6614 Background: More patients are experiencing aggressive end-of-life (EOL) care. This is concerning as aggressive EOL care, on a population level, is associated with poor quality care. Specialist palliative care (PC) has been shown to help relieve EOL symptoms, improve patient quality of life, and reduce aggressive EOL care. This study aimed to estimate the impact of the timing of specialist PC, specifically PC delivered at least 3 months prior to death, on a colorectal cancer (CRC) patient’s risk experiencing aggressive care in the last 30 days of life. Methods: A population-based retrospective cohort study of adult patients who died from CRC in Alberta, Canada from 2011-2015. The Alberta Cancer Registry was used to identify the cohort, which was linked to healthcare resource use data in local, provincial, and national databases. Individuals who died < 30 days from CRC diagnosis were excluded.
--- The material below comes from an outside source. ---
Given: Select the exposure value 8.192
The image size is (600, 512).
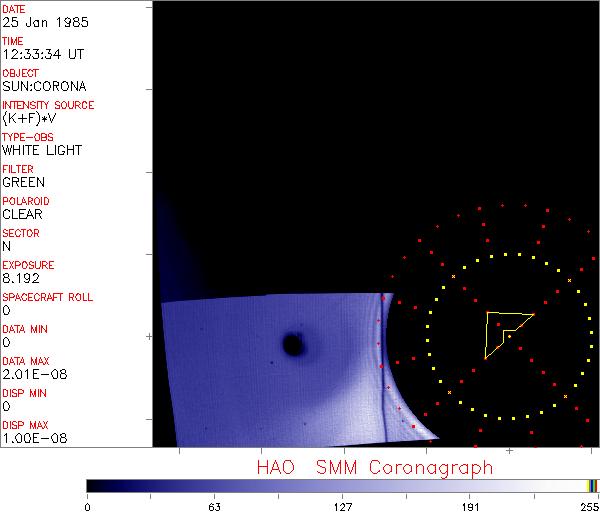Looking at the screenshot, I should point(20,278).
Patients who accessed any of the provinces specialist PC services were deemed exposed to specialist PC (includes PC consult team, intensive PC unit, palliative home care, hospice). Aggressive EOL care was defined as having experienced at least one of: hospital death, > 1 emergency department visit, > 1 hospital admission, > 14 days of hospitalization, ≥1 intensive care unit admission, ≥1 new chemotherapy program (or any treatment in the last 14 days of life). Logistic regression was used to model factors (specialist PC timing and clinical characteristics) associated with aggressive EOL care. Results: The cohort comprised 2979 patients. Most patients received specialist PC before death (58%); 60% had ≥1 indicator of aggressive EOL care. Relative to patients who received specialist PC > 3 months before death, patients who received specialist PC < 3 months before death were 1.5 times more likely to experience aggressive EOL care (CI: 1.2-1.9). Patients who received no specialist PC were 2.1 times more likely to experience aggressive EOL care (CI: 1.7-2.8). Short disease duration ( < 1 year from diagnosis to death), younger age at death, living in a rural area, and male sex, were also associated with higher odds of experiencing aggressive EOL care. Conclusions: Specialist PC delivered > 3 months before death reduces a CRC patient’s risk of experiencing aggressive EOL care over PC delivered < 3 months before death.